Yet there is no direct evidence that ties this Internet warfare to the Russian government, and it may stay that way even as Georgia's president shifts his Web site to a hosting company in another Georgia -- the one with the U.S. city of Atlanta as its capital.

The Atlanta-based hosting company is just one entity that has rushed to the aide of Georgian president Mikheil Saakashvili's country, which drew the wrath of Russia over the weekend after it tried to crack down on separatists in South Ossetia. Google's (Nasdaq: GOOG) blogging service is now publishing statements from the country's Ministry of Foreign Affairs after its Web site and others experienced cyberattacks ranging from denial of service blockages to front-page defacements.

Estonia, which had its own cyber battle with suspected Russian operatives last year, and Poland are also assisting Georgia.

No Smoking Gun from Moscow

The problem for Georgia and outside observers is that the recent cyber attacks follow a pattern established by suspected Russian criminals who specialize in organized online crime.
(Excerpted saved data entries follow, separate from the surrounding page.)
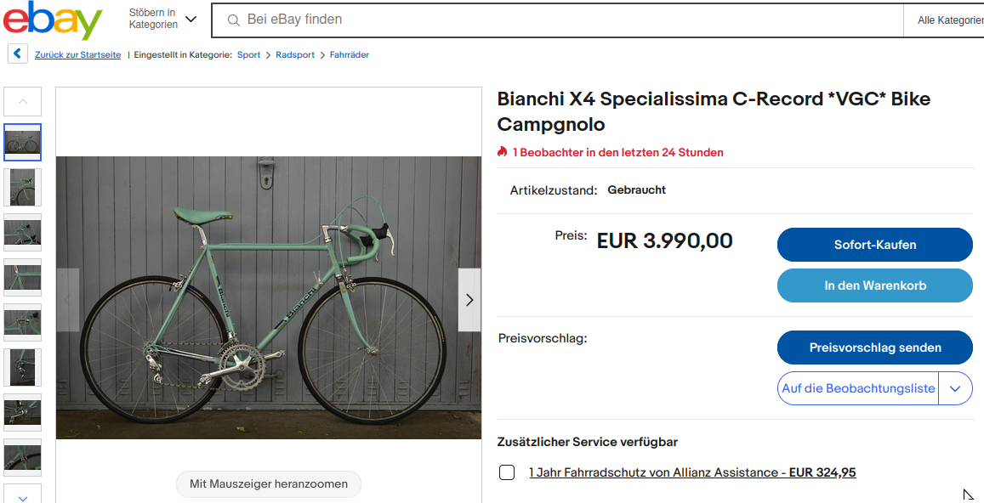This screenshot has height=503, width=984.
Task: Click the eBay logo
Action: [x=52, y=20]
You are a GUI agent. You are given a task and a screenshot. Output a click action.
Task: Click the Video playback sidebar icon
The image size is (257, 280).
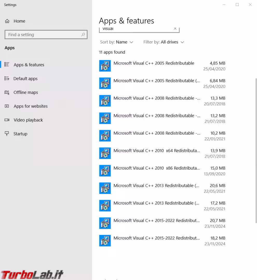click(7, 120)
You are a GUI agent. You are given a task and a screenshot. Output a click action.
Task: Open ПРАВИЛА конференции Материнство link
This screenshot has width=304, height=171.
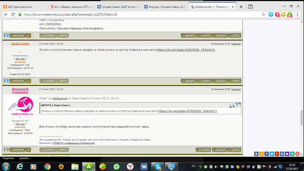pyautogui.click(x=74, y=143)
"They've done that before," James Lewis, senior fellow for technology policy at the Center for Strategic and International Studies, told TechNewsWorld. "It's a nice trade for everybody. The criminals get a little protection, the Russian government gets to have something happen without having their fingerprints on it. That's the assumption. Like Estonia, we don't have links to the Russian government, but it's not a fluke where we magically have this happen when a shooting war starts."

Criminal groups are likely involved in the cyber blitz, agreed Paul Ferguson, advanced threat researcher for Trend Micro (Nasdaq: TMIC). "This looks to me like more than just some grassroots, hacktivist-inspired attacks," he told TechNewsWorld. "But at the same time there's no way to link it to a state-sponsored type of attack. It's somewhere in the middle ... it certainly has criminal elements."

Motive for the Attacks

When one thinks of a nation-state engaging in cyber warfare, the image that may arise is one of coordinated chaos at a country's command-and-control infrastructure. Georgia's experiences are more focused on propaganda and infowar, Sean Barnum, principal consultant for Cigital Security, told TechNewsWorld.

"This was really targeted at preventing Georgia from presenting its message to the world through its communications platform and the Web," Barnum said. "Obviously [the Georgians] can talk to reporters, but as more and more communications move to the Internet, with distributed blogs and all that, all the attacks that have happened were targeted at preventing Georgia from quickly and easily presenting the facts or their spin on what's going on."

The Cyberwar Agenda

The picture painted by security experts investigating attacks on a nation's Web infrastructure is one colored by criminals, working in compartmentalized groups a la al-Qaida, using botnets -- networks of compromised computers -- normally employed for stealing financial information. Those botnets then become weapons in nation-on-nation propaganda and disruption activities.

"Anywhere you have organized crime, they leap in to take advantage of the news of the day," David Perry, global education director for Trend Micro, told TechNewsWorld. "If there's an armed conflict between two nations and there are criminals in both nations, they would leap to take advantage of that, don't you think?"

Georgia is especially susceptible because of its proximity to potential adversaries; its main Web communications lines go through Russia and Turkey. "This underscores the whole issue for evolving nations in the sense of how they're projecting their presence on the Internet," Ferguson said, "and who they have to rely on for connectivity. If your service is going next door to a country that might not be a friendly nation, they may want to rethink their plans on connectivity."